## Problem:
With the entries below as the source, tally the lines that contain the string "computer" and give the number only.
[[ Supplied material, beginning ]]
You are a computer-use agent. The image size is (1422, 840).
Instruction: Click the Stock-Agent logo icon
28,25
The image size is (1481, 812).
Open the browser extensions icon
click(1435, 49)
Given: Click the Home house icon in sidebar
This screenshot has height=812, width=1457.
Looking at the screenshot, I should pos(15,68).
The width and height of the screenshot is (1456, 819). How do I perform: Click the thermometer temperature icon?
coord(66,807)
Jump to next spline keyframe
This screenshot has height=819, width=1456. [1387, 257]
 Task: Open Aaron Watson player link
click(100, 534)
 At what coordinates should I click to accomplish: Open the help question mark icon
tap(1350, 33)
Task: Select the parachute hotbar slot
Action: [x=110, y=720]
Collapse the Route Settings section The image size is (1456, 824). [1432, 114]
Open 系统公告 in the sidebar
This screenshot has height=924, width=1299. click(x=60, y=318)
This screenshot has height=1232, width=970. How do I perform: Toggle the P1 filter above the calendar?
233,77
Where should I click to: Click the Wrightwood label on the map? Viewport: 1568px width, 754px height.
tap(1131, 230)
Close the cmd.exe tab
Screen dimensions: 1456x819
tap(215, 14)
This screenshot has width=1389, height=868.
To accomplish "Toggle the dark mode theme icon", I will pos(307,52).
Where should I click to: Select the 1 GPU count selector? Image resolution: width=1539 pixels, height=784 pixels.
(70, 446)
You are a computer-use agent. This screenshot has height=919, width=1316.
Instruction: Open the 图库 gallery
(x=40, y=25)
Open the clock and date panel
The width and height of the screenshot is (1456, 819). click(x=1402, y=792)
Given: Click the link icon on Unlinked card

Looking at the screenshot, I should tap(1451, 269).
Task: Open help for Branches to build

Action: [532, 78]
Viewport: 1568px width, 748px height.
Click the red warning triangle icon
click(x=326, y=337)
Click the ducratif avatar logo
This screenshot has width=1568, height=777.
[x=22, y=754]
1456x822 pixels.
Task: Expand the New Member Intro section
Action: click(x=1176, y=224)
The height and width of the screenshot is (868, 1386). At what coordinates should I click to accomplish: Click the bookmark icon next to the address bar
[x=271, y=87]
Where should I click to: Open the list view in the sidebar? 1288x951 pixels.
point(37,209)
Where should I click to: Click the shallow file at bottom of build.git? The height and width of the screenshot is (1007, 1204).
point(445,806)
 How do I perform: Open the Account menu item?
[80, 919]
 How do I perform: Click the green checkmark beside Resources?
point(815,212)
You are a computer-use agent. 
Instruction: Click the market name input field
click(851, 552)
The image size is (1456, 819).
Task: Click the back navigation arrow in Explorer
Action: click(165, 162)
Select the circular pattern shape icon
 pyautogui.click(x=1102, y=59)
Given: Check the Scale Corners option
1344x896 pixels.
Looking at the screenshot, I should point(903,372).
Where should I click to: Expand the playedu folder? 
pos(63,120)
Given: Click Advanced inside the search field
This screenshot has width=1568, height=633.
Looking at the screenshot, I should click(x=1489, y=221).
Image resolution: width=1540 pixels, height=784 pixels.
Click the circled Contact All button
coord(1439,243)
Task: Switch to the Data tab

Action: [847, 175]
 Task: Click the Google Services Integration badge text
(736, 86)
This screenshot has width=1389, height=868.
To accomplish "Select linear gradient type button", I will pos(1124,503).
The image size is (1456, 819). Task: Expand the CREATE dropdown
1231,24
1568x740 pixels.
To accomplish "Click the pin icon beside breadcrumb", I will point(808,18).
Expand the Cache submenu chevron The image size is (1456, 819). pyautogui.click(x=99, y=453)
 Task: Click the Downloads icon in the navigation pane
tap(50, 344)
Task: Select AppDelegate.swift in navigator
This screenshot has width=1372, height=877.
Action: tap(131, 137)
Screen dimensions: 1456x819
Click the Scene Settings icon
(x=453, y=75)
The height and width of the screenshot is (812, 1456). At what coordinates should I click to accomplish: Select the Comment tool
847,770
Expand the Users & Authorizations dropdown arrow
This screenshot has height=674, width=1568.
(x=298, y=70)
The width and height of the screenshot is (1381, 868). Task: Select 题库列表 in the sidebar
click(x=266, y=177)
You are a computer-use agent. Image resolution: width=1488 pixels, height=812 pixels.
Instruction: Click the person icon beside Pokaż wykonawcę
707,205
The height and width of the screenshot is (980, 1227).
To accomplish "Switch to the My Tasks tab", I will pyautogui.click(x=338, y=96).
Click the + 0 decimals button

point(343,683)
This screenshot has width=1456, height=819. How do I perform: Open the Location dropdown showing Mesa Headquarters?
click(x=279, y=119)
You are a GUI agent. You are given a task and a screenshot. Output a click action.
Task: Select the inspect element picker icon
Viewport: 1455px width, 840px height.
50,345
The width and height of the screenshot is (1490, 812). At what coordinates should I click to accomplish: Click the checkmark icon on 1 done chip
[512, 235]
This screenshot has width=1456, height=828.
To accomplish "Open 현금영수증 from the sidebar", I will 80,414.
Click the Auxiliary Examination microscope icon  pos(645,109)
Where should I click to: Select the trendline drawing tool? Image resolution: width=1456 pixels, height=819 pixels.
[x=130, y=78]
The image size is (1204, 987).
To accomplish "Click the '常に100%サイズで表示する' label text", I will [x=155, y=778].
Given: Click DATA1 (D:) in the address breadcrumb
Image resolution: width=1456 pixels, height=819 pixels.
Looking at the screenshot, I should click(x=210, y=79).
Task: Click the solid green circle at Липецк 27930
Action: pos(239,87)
[[ Supplied material, end ]]
## Expected answer:
4